[Collected data]
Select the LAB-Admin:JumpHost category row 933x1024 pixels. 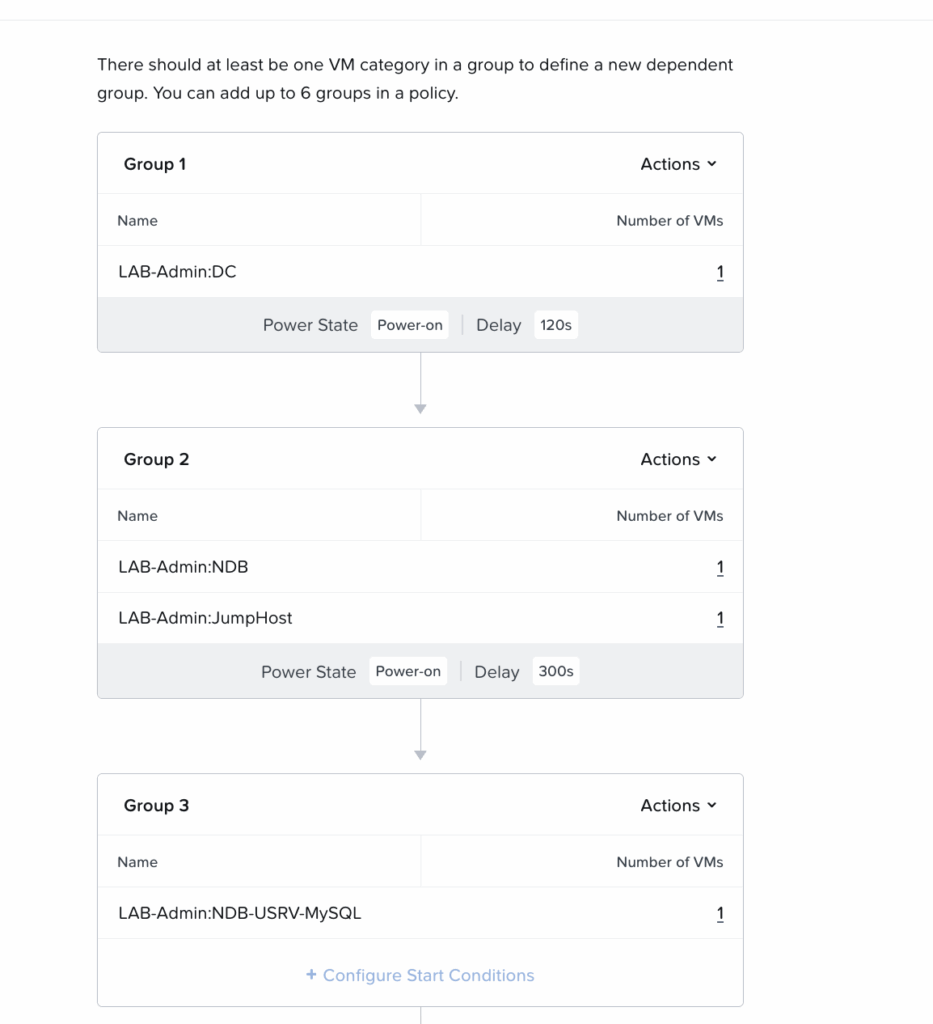(x=205, y=618)
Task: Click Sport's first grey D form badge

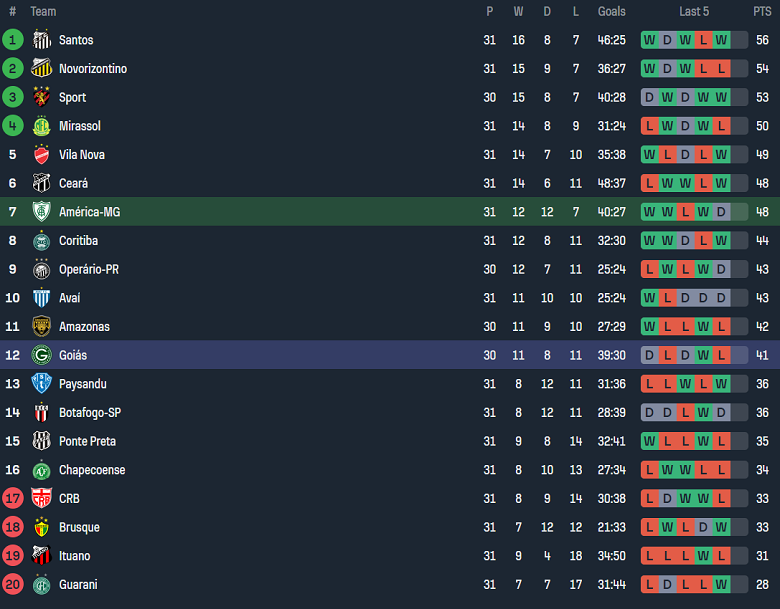Action: coord(650,98)
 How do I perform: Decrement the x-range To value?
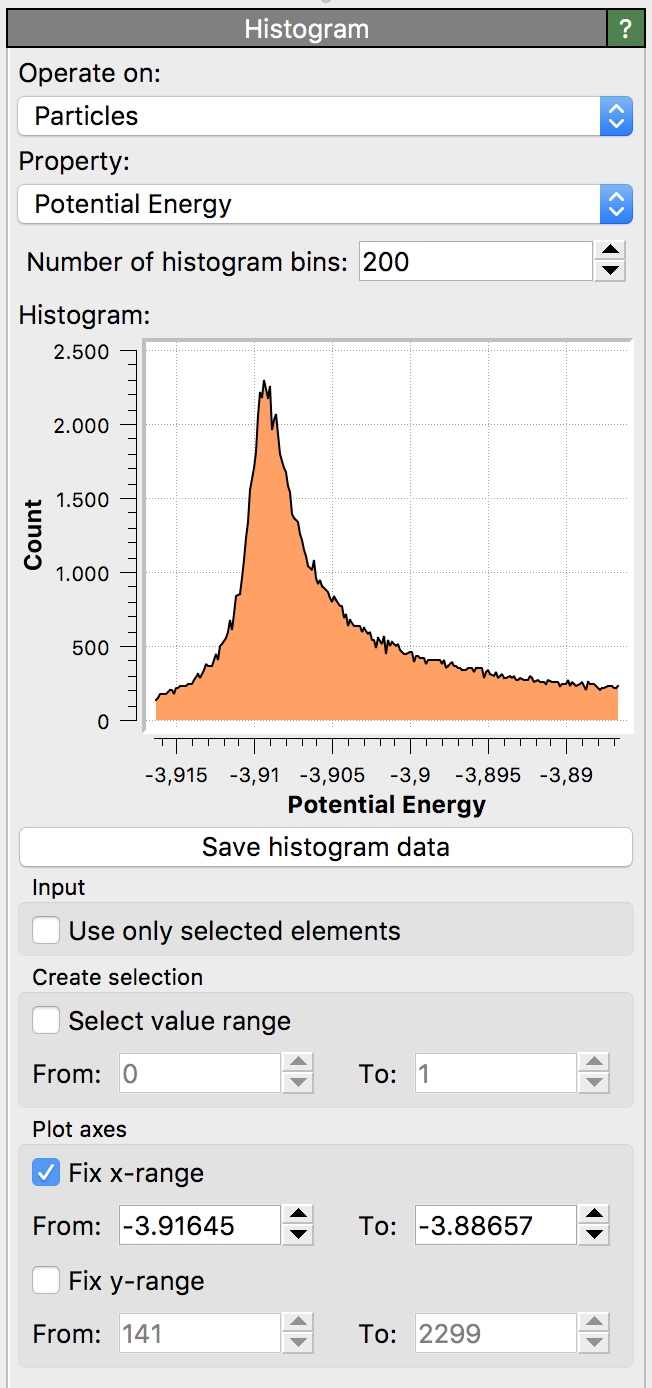point(594,1235)
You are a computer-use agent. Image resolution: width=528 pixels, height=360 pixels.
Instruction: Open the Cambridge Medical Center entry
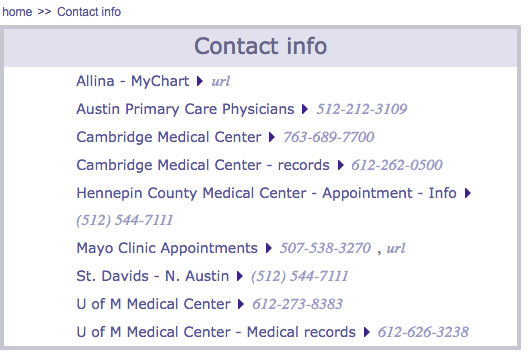pos(169,137)
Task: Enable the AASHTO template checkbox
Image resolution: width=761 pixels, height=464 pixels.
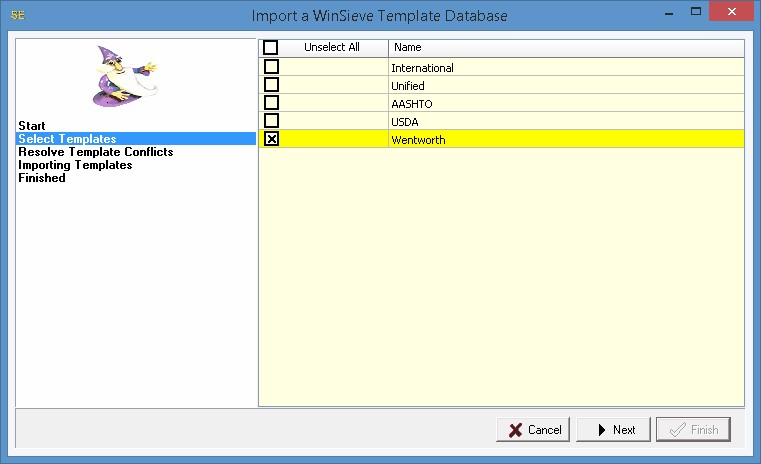Action: 271,104
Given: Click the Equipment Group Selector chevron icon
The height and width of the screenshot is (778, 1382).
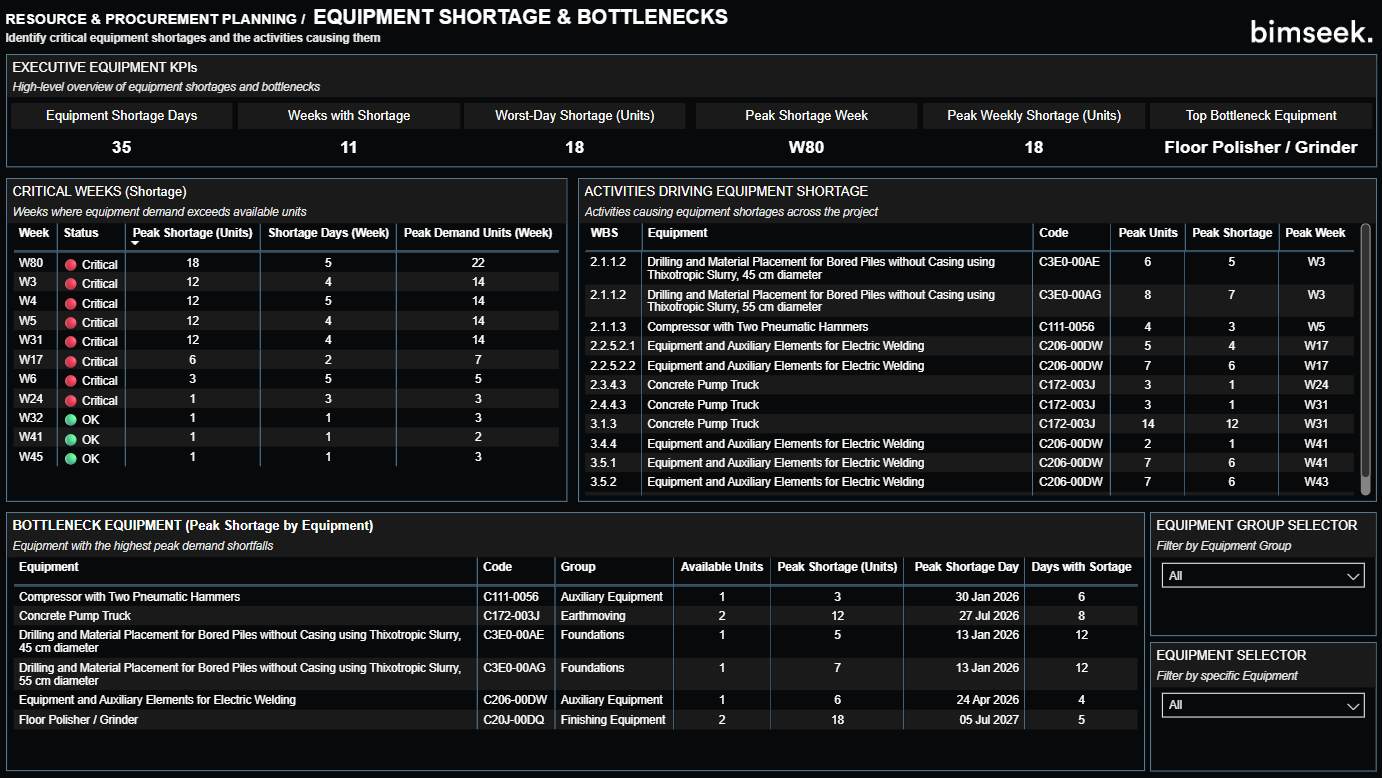Looking at the screenshot, I should (x=1351, y=575).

AIM OF THE TASK – Please copy exactly the lines from the one containing "Instruction: Open the" through the last line of the records, both ends included, and leave out any pictures.

SOLUTION TO THIS EXERCISE –
Instruction: Open the Cambridge Medical Center entry
pos(169,137)
Task: Enable the AASHTO template checkbox
Image resolution: width=761 pixels, height=464 pixels.
Action: 271,104
Given: Click the Equipment Group Selector chevron icon
The height and width of the screenshot is (778, 1382).
Looking at the screenshot, I should (x=1351, y=575).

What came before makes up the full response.